Wenn du abwer so knapp bei Kasse bist, dass du dir die
Kirchensteuer nicht mehr leisten kannst, dann mußt du wirklich
austreten.
Ich glaube nicht, dass die Frage ist, ob man es sich leisten kann oder ob man es sich eher nicht leisten will. Ich gehöre zu letzteren und deine Worte haben mich darin eigentlich nur noch bestärkt, auszutreten.
Denke aber an die vielen alten Weiblein, die viel
Trost in der Kirche finden. Da muß man etwas solidarisch
denken - den Menschen zu Liebe, die Kraft und Trost in der
Kirche finden.
Das klingt mir etwas zu ideell. Als ich noch aktiv in der Kirche (und auch ev. Jugendgruppe) war, habe ich da kaum etwas von Liebe gespürt. Trost habe ich auch nie erhalten. Bei manchen funktioniert’s, bei anderen nicht. Und wenn die alten Weiblein (netter Ausdruck, btw.) die Kirche brauchen, sollen sie ruhig hingehen. Warum sollten aber dann andere dafür zahlen?

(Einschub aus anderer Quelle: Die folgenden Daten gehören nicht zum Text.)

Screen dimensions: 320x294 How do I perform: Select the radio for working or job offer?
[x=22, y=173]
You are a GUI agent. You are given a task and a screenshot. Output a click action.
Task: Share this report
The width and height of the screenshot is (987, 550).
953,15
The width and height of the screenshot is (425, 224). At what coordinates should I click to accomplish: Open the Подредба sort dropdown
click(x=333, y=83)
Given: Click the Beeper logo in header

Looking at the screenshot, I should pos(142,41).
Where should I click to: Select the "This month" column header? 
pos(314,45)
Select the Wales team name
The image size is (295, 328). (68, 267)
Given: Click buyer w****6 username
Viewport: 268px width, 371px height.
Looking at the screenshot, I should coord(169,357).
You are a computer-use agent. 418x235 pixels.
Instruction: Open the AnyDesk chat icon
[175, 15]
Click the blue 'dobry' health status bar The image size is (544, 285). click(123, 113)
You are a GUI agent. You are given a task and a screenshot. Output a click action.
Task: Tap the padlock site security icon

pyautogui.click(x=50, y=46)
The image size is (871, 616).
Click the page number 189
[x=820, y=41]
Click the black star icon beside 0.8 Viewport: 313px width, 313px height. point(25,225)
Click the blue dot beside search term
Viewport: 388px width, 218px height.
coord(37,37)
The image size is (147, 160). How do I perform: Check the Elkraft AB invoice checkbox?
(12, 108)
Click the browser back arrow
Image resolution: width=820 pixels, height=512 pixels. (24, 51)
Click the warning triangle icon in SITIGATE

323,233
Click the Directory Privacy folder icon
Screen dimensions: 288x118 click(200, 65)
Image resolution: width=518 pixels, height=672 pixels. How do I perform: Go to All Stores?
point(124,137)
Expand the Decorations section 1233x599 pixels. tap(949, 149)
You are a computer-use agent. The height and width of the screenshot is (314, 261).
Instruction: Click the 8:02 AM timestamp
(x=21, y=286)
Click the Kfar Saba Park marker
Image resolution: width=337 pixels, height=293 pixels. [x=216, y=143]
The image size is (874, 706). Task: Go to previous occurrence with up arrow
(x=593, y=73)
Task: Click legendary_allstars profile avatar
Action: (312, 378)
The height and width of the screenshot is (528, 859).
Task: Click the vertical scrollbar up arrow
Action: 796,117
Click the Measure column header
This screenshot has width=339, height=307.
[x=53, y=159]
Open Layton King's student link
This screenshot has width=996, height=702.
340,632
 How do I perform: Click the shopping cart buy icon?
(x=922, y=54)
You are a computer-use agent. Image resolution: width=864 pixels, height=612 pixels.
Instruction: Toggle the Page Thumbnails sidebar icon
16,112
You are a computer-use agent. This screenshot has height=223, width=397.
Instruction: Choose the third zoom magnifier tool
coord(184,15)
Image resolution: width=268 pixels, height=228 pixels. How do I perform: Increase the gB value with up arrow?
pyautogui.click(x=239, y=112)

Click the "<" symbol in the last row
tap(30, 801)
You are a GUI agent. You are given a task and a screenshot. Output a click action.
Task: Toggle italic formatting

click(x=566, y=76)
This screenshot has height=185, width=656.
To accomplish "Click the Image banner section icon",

Wenn die Kirche mangels Masse wegbricht, dann
Gnade uns Gott.
Dann gnade denen Gott, die an ihn glauben, er wirds schon richten. Wo bleibt denn dein Gottvertrauen? 
Ich glaube nicht, dass die säkularen Macher
die sozialen Strukturen der Kirche übernehmen können. Schau
dir doch mal die korrupte Bagage an. In der Kirche versickert
weit weniger Geld, als in anderen Hilfsorganisationen.
Dafür versickert genug Geld bei der Unterstützung von unehelichen Kindern.
Ich sehe Kirche etwas kritisch, die halten mir zu oft die Hand auf und bieten mir dafür eigentlich nichts. Wer austreten will, weil er sich für nicht-gläubig hält, sollte es tun. Meiner Meinung nach ist das auch nur richtig. Warum sollte die Kirche auch durch Ungläubige unterstützt werden? Da können sie ja auch gleich bei Muslime, Hinduisten, Juden und Buddisten zu sammeln anfangen.